Session 53Poster Presentations DNA Vaccines Session Day and Time: Thursday 1:30 - 3:30 pm Room: Hall D
449 Specific, Efficient, and Short-lived DNA Expression in Lymph Node Dendritic Cells Mediates DermaVir’s Immunotherapeutic Effects F Lori*1, J Trocio1, L Galluzzi1, P Markham2, C Fox3, J Lisziewicz1 1Res Inst for Genetic and Human Therapy, Washington, DC; 2Advanced BioSci Labs, Rockville, MD; and 3Univ of Arkansas, Little Rock
Background: Based on the postulate that HIV pathogenesis is largely mediated by viral expression in the lymphoid organs, a DNA-based topical vaccine (DermaVir) was designed to target Langerhans cells (LC) and ultimately be expressed by dendritic cells (DC) in the lymph nodes, thereby eliciting a T-cell mediated immune response capable of eliminating infected cells. DermaVir has been shown to induce cellular immune responses and to suppress SIVmac251 in chronically-infected macaques during treatment interruption. We wanted to explore whether the immunotherapeutic effects of DermaVir were mediated by its putative skin LC/lymph node DC transduction mechanism.
Methods: DermaVir was formulated with plasmid DNA encoding a reporter gene and mannosylated polyethylenimine (PEIm) in glucose solution. Mice (n = 16) and non-human primates (rhesus macaques, n=4) were used to assess the DermaVir mechanism of action, as well as DNA biodistribution and persistence (immunohistochemical staining, in situ hybridization, and PCR).
Results: We found that DermaVir is a mannosylated particle ca. 400 nm in size and neutral in charge, thereby suitable for LC transduction. After topical application, 9.4% transduction efficiency of LC in mice was achieved as compared to 0.8% with subcutaneous injection. Slight exfoliation of the skin improved the efficiency 2-3 fold. The transduced LC migrated to the draining lymph nodes and interdigitated as antigen expressing DC within 24 hrs after topical application. As little as 0.025 mg DNA resulted in ca. 1-4,000 and 20,000 DNA-expressing DC in mice and macaque lymph nodes, respectively. Transduced cells were not found in the blood or other highly vascularized organs. The half-life of DermaVir-derived DNA in the lymph node was less than 7 days.
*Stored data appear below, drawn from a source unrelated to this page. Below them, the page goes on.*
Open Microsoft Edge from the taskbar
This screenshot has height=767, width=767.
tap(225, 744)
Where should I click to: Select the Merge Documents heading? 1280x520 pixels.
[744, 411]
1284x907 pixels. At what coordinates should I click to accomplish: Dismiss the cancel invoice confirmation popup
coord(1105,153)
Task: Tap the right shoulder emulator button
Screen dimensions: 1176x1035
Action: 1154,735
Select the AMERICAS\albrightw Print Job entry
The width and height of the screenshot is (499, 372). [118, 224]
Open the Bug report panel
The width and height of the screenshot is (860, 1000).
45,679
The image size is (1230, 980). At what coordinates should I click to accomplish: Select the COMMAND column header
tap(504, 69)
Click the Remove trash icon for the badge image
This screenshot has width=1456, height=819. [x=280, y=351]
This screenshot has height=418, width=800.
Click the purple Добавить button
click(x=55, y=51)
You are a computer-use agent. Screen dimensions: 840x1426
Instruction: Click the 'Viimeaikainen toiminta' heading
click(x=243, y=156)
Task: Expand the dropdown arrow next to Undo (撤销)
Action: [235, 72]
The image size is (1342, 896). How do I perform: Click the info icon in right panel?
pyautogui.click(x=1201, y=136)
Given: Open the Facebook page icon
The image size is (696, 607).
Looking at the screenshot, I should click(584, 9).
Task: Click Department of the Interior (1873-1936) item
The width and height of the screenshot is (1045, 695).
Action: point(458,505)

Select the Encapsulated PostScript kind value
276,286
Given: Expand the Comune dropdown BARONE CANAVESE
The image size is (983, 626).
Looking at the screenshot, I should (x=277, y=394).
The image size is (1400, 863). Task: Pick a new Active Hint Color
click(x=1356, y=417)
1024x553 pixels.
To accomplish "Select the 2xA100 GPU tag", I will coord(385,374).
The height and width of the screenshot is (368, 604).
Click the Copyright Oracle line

Conclusions: The specificity and high efficiency of transduction of lymph node DC after topical DermaVir administration is conceivably responsible for the induction of naive T-cells and the potent viral suppression observed in non-human primates. The short half-life of the DNA enhances the safety profile and should allow for repeated administration of DermaVir.